At the surface, this seems like a case of improvement in function resulting from a reduction in chronic inflammation. That is perhaps reasonable to expect if the immune system becomes less damaged by age, is given more competent cells capable of managing the inflammatory process. Inflammation without end is very problematic in all tissues, the brain included, and is a significant contributing factor in the many dysfunctions of aging. It disrupts the normal behavior of near all cell types. Microglia in particular are prone to behaving unhelpfully in an inflamed environment, contributing to damage rather than helping to repair it or maintain normal function.
Surgically attaching old mice to young mice so that they share a circulatory system (heterochronic parabiosis) has been reported to rejuvenate old mice and accelerate aging in young mice. Rejuvenation of the brain, heart, liver, and pancreas of old parabionts by young blood is thought to be partly due to effects on stem cell populations. In particular, improved cognitive function has been attributed to increased neurogenesis and synaptic plasticity, as well as better brain vascularization and myelination. A single blood exchange between old and young mice, which replaces the blood without organ sharing or complications associated with the parabiosis procedure, has also recently been reported to have similar effects.
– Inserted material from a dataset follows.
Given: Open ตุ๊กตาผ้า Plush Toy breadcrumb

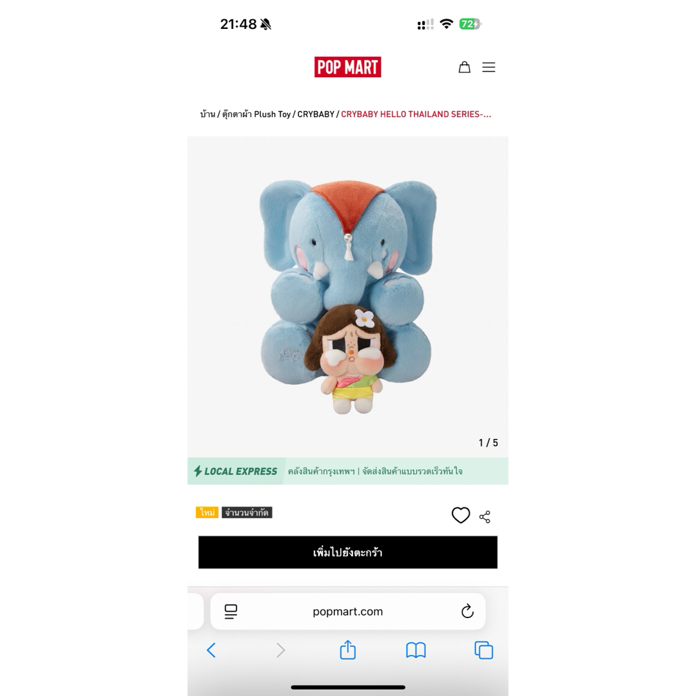Looking at the screenshot, I should (x=256, y=114).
Circulating levels of CCL11 and β2-microglobulin have previously been reported to increase with age in mice and humans, and shown to promote brain aging when administered to young mice. Both CCL11 and β2-microglobulin can be produced by a diverse range of cell types, and the tissues or organs responsible for their elevated levels during aging have not been defined. Thus, the role of the hematopoietic system in these effects is unclear. CCL11 and β2-microglobulin are thought to act by suppressing neurogenesis in the hippocampus. However, the role of neurogenesis in the adult brain is controversial. Thus other mechanisms may be responsible for the rejuvenated cognitive function in old mice undergoing heterochronic parabiosis or plasma transfer. Indeed, while stem cell populations in the neurogenic niche have been closely examined, it is not known whether aging-associated changes in glial cells are also reversed.
We therefore established a heterochronic bone marrow transplant (BMT) model to determine the specific influence of systemic hematopoietic aging on cognitive function, including glial cells in the hippocampus. This approach also allowed us to evaluate the long-term beneficial impact of a young hematopoietic system on the aging brain, and define the role of the hematopoietic system in aging-associated elevation of circulating levels of CCL11 and β2-microglobulin. We found that reconstitution of old mice with young, but not old, hematopoietic cells prevented cognitive decline. BMT achieved preservation of cognitive function for at least 6 months. Microglial activation was reduced, and synaptic connections were maintained. Our data also attribute the aging-associated elevation of circulating β2-microglobulin levels to non-hematopoietic cells. In contrast, the increased CCL11 appears either to be of hematopoietic origin or to be produced by non-hematopoietic cells under hematopoietic control, and our data implicate CCL11 in aging-associated microglial activation and synaptic loss.